▸ **OBJECTIVES**:
1 > In the Plan governance passage, which company serves as the Plan's record keeper?
2 > Summarize the Plan governance passage in two sentences.
3 > Reproduce the Plan governance passage word for word from "Banco Popular de" to "of America Corporation.".

The responsibility for operation and the investment policy (except for day-to-day administration of the Plan) is vested in the Plan's Benefits Investment Committee. Benefits Investment Committee members are appointed by the Company's Senior Vice President, Global Benefits or successor title. The administration of the Plan is vested in the Senior Vice President, Global Benefits or successor title.
Banco Popular de Puerto Rico ("Trustee") is the Plan's trustee and The Northern Trust Company ("Northern Trust Company" or the "Custodian") is the custodian. The Trustee remits all contributions received from the Company to Northern Trust Company who invests those contributions as directed by participants according to the policies established by the Benefits Investment Committee. Northern Trust Company has entered into a custodial agreement with Bank of America, N.A., a subsidiary of Bank of America Corporation, as the sub-custodian of the Plan for the limited purpose of making payouts from the Plan in accordance with the Plan document. Merrill Lynch, Pierce, Fenner & Smith, Inc., which is the record keeper for the Plan, is a subsidiary of Merrill Lynch & Company and ultimately a subsidiary of Bank of America Corporation.

▸ **RECORD SET**:
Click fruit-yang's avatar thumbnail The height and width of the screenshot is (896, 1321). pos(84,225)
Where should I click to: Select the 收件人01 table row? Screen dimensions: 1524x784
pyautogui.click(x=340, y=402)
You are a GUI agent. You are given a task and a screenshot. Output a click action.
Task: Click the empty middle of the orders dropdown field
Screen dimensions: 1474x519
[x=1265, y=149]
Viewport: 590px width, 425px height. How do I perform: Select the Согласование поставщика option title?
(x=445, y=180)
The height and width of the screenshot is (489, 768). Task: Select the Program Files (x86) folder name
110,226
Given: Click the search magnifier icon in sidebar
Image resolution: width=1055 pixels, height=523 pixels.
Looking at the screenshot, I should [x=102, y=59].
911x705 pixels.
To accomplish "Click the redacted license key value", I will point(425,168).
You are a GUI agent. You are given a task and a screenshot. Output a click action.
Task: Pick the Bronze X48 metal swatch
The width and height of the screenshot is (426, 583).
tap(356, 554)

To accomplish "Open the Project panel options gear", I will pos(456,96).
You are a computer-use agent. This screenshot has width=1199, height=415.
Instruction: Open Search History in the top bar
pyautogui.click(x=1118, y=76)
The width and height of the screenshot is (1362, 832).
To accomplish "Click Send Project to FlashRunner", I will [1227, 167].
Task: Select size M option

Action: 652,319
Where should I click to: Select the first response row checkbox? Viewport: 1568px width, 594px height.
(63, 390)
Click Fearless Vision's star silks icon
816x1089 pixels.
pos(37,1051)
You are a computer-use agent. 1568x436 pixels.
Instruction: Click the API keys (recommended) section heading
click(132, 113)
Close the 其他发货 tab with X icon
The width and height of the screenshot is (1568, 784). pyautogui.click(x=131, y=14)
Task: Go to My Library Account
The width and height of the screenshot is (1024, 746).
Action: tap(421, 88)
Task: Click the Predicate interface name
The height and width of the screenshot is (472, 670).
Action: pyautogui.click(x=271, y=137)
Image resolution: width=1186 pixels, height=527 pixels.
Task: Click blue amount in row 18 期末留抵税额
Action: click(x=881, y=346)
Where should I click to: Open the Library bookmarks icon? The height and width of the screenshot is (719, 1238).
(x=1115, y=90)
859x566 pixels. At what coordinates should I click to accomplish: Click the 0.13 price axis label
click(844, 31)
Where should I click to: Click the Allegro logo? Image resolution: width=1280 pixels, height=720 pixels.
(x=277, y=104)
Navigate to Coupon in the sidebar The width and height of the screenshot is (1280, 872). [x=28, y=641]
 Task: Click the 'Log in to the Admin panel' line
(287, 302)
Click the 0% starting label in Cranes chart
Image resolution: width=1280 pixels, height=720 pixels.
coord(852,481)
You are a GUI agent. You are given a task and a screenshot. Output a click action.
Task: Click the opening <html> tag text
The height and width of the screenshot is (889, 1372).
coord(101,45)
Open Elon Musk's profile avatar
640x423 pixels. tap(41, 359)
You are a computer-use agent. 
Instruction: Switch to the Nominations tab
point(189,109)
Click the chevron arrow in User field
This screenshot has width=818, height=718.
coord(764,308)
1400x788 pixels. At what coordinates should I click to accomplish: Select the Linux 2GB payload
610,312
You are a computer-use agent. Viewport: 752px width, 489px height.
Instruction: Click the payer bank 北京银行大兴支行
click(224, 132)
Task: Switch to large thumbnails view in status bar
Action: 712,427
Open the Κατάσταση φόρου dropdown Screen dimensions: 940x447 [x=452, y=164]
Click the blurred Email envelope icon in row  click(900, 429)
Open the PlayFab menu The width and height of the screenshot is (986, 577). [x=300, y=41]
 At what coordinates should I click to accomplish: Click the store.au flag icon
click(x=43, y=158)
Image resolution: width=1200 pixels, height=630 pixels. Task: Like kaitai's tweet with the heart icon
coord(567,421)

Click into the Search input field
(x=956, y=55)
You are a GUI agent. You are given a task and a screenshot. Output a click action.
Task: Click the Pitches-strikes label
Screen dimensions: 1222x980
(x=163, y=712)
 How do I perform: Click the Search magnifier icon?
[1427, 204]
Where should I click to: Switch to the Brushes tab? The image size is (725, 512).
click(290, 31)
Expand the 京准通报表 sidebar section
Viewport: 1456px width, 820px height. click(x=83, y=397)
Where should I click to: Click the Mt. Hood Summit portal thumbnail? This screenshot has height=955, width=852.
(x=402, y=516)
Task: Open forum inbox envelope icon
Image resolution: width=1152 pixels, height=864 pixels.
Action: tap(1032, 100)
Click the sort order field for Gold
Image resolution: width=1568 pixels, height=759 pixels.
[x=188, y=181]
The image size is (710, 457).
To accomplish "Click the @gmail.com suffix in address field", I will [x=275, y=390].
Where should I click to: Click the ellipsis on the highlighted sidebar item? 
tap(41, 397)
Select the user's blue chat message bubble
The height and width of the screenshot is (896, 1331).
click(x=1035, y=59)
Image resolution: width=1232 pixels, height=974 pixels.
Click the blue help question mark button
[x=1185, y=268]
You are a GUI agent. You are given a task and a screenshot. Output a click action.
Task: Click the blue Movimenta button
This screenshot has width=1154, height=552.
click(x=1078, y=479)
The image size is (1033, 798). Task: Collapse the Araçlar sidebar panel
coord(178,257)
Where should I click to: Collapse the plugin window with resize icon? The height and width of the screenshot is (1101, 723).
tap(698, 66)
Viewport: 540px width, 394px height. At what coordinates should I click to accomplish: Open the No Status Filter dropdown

▸ **THE ANSWERS**:
1 > Merrill Lynch, Pierce, Fenner & Smith, Inc.

2 > The Plan's Benefits Investment Committee, whose members are appointed by the Company's Senior Vice President, Global Benefits or successor title, holds responsibility for operation and investment policy, while that officer administers the Plan. Banco Popular de Puerto Rico is the trustee and remits contributions to the custodian, Northern Trust Company, which invests them as participants direct, with Bank of America, N.A. as sub-custodian for payouts and Merrill Lynch, Pierce, Fenner & Smith, Inc. as record keeper.

3 >
Banco Popular de Puerto Rico ("Trustee") is the Plan's trustee and The Northern Trust Company ("Northern Trust Company" or the "Custodian") is the custodian. The Trustee remits all contributions received from the Company to Northern Trust Company who invests those contributions as directed by participants according to the policies established by the Benefits Investment Committee. Northern Trust Company has entered into a custodial agreement with Bank of America, N.A., a subsidiary of Bank of America Corporation, as the sub-custodian of the Plan for the limited purpose of making payouts from the Plan in accordance with the Plan document. Merrill Lynch, Pierce, Fenner & Smith, Inc., which is the record keeper for the Plan, is a subsidiary of Merrill Lynch & Company and ultimately a subsidiary of Bank of America Corporation.